Collected data:
::::::
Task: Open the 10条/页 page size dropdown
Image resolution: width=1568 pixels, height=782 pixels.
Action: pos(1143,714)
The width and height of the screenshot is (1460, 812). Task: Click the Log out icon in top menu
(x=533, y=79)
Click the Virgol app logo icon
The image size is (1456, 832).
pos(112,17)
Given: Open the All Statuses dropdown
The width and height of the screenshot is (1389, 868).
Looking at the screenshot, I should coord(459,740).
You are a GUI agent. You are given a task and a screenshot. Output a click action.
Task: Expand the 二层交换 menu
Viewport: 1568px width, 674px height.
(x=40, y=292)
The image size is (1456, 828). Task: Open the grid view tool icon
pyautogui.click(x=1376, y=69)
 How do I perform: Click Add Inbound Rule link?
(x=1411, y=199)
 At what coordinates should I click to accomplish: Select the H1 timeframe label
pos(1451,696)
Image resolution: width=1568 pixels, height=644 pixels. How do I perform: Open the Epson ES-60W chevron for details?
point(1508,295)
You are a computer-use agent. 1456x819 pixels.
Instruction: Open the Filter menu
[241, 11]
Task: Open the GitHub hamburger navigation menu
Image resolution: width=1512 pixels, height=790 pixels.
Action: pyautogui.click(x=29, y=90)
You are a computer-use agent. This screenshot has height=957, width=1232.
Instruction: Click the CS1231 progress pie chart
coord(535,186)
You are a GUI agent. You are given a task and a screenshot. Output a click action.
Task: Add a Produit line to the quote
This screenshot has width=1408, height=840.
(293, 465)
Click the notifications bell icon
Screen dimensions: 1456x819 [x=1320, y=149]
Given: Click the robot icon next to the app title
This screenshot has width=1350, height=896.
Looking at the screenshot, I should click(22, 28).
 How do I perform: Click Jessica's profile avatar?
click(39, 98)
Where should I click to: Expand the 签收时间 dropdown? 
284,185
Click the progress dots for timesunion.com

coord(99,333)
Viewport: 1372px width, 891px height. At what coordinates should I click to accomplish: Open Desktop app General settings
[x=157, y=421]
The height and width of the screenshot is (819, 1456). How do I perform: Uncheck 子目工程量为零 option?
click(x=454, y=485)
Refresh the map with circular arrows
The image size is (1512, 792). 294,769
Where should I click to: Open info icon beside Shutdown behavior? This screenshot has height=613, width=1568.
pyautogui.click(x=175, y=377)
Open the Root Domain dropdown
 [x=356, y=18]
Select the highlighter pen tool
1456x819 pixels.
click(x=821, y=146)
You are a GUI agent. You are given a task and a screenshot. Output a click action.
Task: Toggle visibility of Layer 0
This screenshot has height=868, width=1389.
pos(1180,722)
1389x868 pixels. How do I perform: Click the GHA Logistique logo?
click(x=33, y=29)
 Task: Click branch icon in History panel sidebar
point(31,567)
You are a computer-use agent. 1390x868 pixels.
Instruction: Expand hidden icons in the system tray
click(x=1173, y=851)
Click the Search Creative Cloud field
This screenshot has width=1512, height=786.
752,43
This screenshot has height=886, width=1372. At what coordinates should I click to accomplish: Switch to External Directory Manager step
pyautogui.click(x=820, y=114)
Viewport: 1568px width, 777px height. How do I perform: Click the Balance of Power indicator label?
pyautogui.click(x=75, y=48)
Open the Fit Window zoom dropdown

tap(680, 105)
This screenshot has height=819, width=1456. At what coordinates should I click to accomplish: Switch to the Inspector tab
::::::
> _THE TASK_:
The records must be given again in full, exactly as shown.

> _YOUR RESPONSE_:
Task: Open the 10条/页 page size dropdown
Image resolution: width=1568 pixels, height=782 pixels.
Action: pos(1143,714)
The width and height of the screenshot is (1460, 812). Task: Click the Log out icon in top menu
(x=533, y=79)
Click the Virgol app logo icon
The image size is (1456, 832).
pos(112,17)
Given: Open the All Statuses dropdown
The width and height of the screenshot is (1389, 868).
Looking at the screenshot, I should coord(459,740).
You are a GUI agent. You are given a task and a screenshot. Output a click action.
Task: Expand the 二层交换 menu
Viewport: 1568px width, 674px height.
(x=40, y=292)
The image size is (1456, 828). Task: Open the grid view tool icon
pyautogui.click(x=1376, y=69)
 How do I perform: Click Add Inbound Rule link?
(x=1411, y=199)
 At what coordinates should I click to accomplish: Select the H1 timeframe label
pos(1451,696)
Image resolution: width=1568 pixels, height=644 pixels. How do I perform: Open the Epson ES-60W chevron for details?
point(1508,295)
You are a computer-use agent. 1456x819 pixels.
Instruction: Open the Filter menu
[241, 11]
Task: Open the GitHub hamburger navigation menu
Image resolution: width=1512 pixels, height=790 pixels.
Action: pyautogui.click(x=29, y=90)
You are a computer-use agent. This screenshot has height=957, width=1232.
Instruction: Click the CS1231 progress pie chart
coord(535,186)
You are a GUI agent. You are given a task and a screenshot. Output a click action.
Task: Add a Produit line to the quote
This screenshot has width=1408, height=840.
(293, 465)
Click the notifications bell icon
Screen dimensions: 1456x819 [x=1320, y=149]
Given: Click the robot icon next to the app title
This screenshot has width=1350, height=896.
Looking at the screenshot, I should click(22, 28).
 How do I perform: Click Jessica's profile avatar?
click(39, 98)
Where should I click to: Expand the 签收时间 dropdown? 
284,185
Click the progress dots for timesunion.com

coord(99,333)
Viewport: 1372px width, 891px height. At what coordinates should I click to accomplish: Open Desktop app General settings
[x=157, y=421]
The height and width of the screenshot is (819, 1456). How do I perform: Uncheck 子目工程量为零 option?
click(x=454, y=485)
Refresh the map with circular arrows
The image size is (1512, 792). 294,769
Where should I click to: Open info icon beside Shutdown behavior? This screenshot has height=613, width=1568.
pyautogui.click(x=175, y=377)
Open the Root Domain dropdown
 [x=356, y=18]
Select the highlighter pen tool
1456x819 pixels.
click(x=821, y=146)
You are a GUI agent. You are given a task and a screenshot. Output a click action.
Task: Toggle visibility of Layer 0
This screenshot has height=868, width=1389.
pos(1180,722)
1389x868 pixels. How do I perform: Click the GHA Logistique logo?
click(x=33, y=29)
 Task: Click branch icon in History panel sidebar
point(31,567)
You are a computer-use agent. 1390x868 pixels.
Instruction: Expand hidden icons in the system tray
click(x=1173, y=851)
Click the Search Creative Cloud field
This screenshot has width=1512, height=786.
752,43
This screenshot has height=886, width=1372. At what coordinates should I click to accomplish: Switch to External Directory Manager step
pyautogui.click(x=820, y=114)
Viewport: 1568px width, 777px height. How do I perform: Click the Balance of Power indicator label?
pyautogui.click(x=75, y=48)
Open the Fit Window zoom dropdown

tap(680, 105)
This screenshot has height=819, width=1456. At what coordinates should I click to accomplish: Switch to the Inspector tab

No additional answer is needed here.